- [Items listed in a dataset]
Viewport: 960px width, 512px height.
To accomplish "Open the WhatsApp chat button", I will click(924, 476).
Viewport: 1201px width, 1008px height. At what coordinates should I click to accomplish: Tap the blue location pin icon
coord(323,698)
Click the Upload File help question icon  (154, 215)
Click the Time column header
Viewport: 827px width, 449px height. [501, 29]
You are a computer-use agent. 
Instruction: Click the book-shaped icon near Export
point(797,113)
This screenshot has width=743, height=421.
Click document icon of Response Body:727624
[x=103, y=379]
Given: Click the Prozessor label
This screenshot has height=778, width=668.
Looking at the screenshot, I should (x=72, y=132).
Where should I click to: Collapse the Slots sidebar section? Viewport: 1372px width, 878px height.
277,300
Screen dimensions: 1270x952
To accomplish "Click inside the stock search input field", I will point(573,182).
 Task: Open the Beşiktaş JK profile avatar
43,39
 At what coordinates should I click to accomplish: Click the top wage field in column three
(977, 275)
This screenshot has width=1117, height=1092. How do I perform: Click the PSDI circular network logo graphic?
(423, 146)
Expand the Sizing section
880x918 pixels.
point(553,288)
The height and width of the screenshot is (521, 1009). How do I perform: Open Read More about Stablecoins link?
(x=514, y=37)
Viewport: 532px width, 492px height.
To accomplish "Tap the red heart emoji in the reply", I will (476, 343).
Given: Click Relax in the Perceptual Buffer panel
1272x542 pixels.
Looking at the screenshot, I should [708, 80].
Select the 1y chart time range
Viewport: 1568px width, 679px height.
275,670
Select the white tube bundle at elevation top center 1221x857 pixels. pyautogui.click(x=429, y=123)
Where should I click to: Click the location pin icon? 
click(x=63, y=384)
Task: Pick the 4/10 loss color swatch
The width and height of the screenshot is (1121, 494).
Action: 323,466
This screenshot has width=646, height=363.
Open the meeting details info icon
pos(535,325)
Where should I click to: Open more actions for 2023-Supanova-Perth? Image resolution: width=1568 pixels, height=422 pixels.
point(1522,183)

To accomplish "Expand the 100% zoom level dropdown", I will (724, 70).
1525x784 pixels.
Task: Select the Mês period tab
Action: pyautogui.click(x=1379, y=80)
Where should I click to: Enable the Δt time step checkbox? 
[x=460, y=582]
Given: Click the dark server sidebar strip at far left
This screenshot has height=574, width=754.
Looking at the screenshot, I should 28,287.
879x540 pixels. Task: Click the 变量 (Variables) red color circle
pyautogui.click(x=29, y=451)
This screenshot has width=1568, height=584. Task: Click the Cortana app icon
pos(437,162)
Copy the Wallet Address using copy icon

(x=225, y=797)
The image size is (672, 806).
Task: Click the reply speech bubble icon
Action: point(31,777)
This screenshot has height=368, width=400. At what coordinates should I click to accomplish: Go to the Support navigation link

- [Task directions]
Set down every record above exactly as written.

- [Finished task]
Viewport: 960px width, 512px height.
To accomplish "Open the WhatsApp chat button", I will click(924, 476).
Viewport: 1201px width, 1008px height. At what coordinates should I click to accomplish: Tap the blue location pin icon
coord(323,698)
Click the Upload File help question icon  (154, 215)
Click the Time column header
Viewport: 827px width, 449px height. [501, 29]
You are a computer-use agent. 
Instruction: Click the book-shaped icon near Export
point(797,113)
This screenshot has width=743, height=421.
Click document icon of Response Body:727624
[x=103, y=379]
Given: Click the Prozessor label
This screenshot has height=778, width=668.
Looking at the screenshot, I should (x=72, y=132).
Where should I click to: Collapse the Slots sidebar section? Viewport: 1372px width, 878px height.
277,300
Screen dimensions: 1270x952
To accomplish "Click inside the stock search input field", I will point(573,182).
 Task: Open the Beşiktaş JK profile avatar
43,39
 At what coordinates should I click to accomplish: Click the top wage field in column three
(977, 275)
This screenshot has width=1117, height=1092. How do I perform: Click the PSDI circular network logo graphic?
(423, 146)
Expand the Sizing section
880x918 pixels.
point(553,288)
The height and width of the screenshot is (521, 1009). How do I perform: Open Read More about Stablecoins link?
(x=514, y=37)
Viewport: 532px width, 492px height.
To accomplish "Tap the red heart emoji in the reply", I will (476, 343).
Given: Click Relax in the Perceptual Buffer panel
1272x542 pixels.
Looking at the screenshot, I should [708, 80].
Select the 1y chart time range
Viewport: 1568px width, 679px height.
275,670
Select the white tube bundle at elevation top center 1221x857 pixels. pyautogui.click(x=429, y=123)
Where should I click to: Click the location pin icon? 
click(x=63, y=384)
Task: Pick the 4/10 loss color swatch
The width and height of the screenshot is (1121, 494).
Action: 323,466
This screenshot has width=646, height=363.
Open the meeting details info icon
pos(535,325)
Where should I click to: Open more actions for 2023-Supanova-Perth? Image resolution: width=1568 pixels, height=422 pixels.
point(1522,183)

To accomplish "Expand the 100% zoom level dropdown", I will (724, 70).
1525x784 pixels.
Task: Select the Mês period tab
Action: pyautogui.click(x=1379, y=80)
Where should I click to: Enable the Δt time step checkbox? 
[x=460, y=582]
Given: Click the dark server sidebar strip at far left
This screenshot has height=574, width=754.
Looking at the screenshot, I should 28,287.
879x540 pixels. Task: Click the 变量 (Variables) red color circle
pyautogui.click(x=29, y=451)
This screenshot has width=1568, height=584. Task: Click the Cortana app icon
pos(437,162)
Copy the Wallet Address using copy icon

(x=225, y=797)
The image size is (672, 806).
Task: Click the reply speech bubble icon
Action: point(31,777)
This screenshot has height=368, width=400. At what coordinates should I click to accomplish: Go to the Support navigation link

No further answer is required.